Given entries

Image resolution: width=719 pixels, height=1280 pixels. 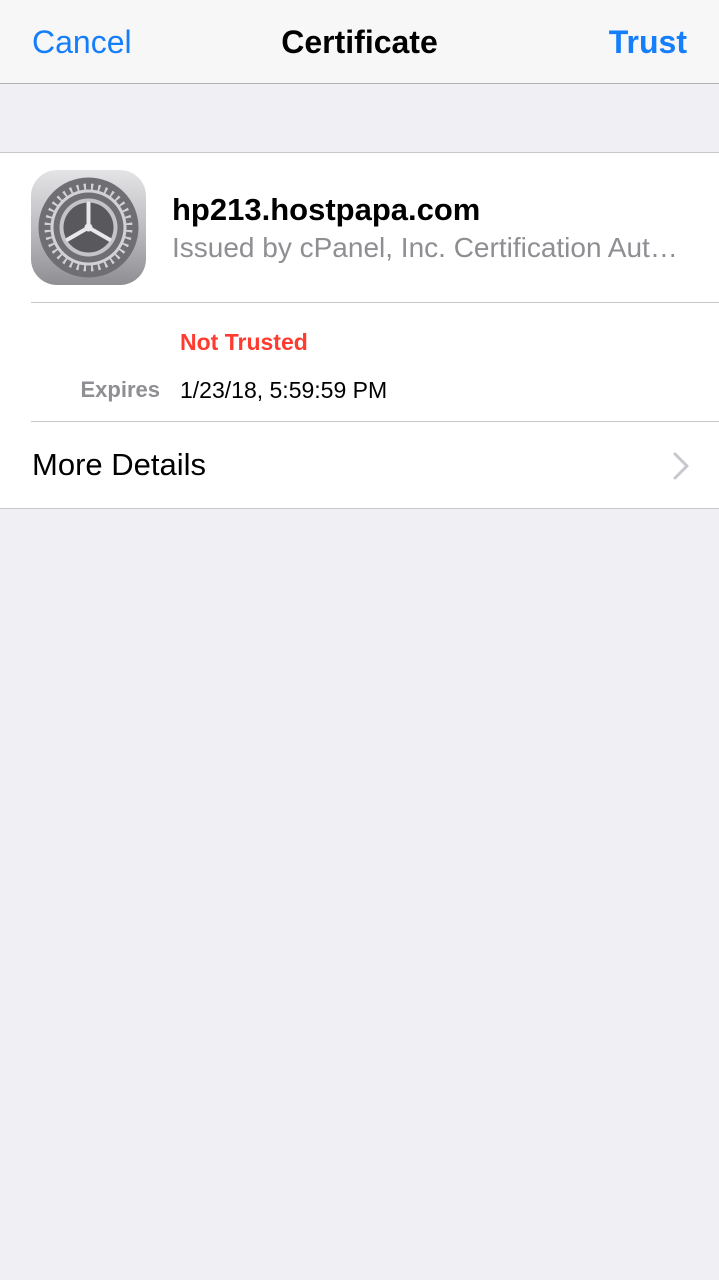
...
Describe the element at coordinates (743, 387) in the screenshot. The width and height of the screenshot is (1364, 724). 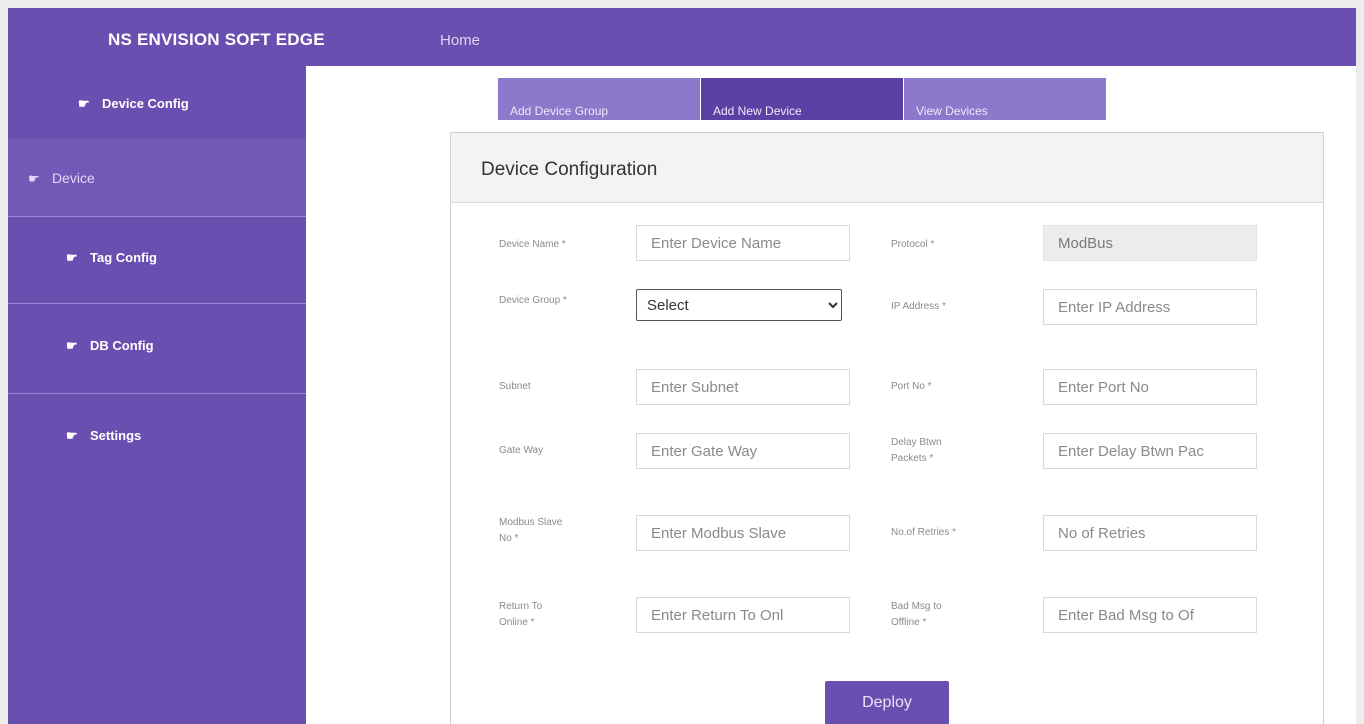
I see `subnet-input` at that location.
* * *
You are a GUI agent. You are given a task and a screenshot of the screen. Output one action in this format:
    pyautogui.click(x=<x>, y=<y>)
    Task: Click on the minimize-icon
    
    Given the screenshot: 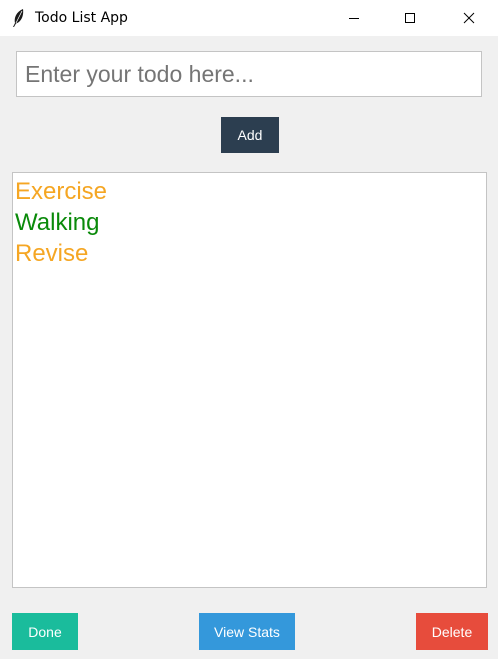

Requirement
Format the stretch from the line containing "Describe the element" through the line containing "at that location." as a two-column CSV with the headers input and output. Each row goes on one line, with its text in input and its answer in output. Put every field in double quotes, change line breaks to spaces, and leave the pictures out.

Solution to this problem
input,output
"Describe the element at coordinates (743, 387) in the screenshot. The width and height of the screenshot is (1364, 724).","I see `subnet-input` at that location."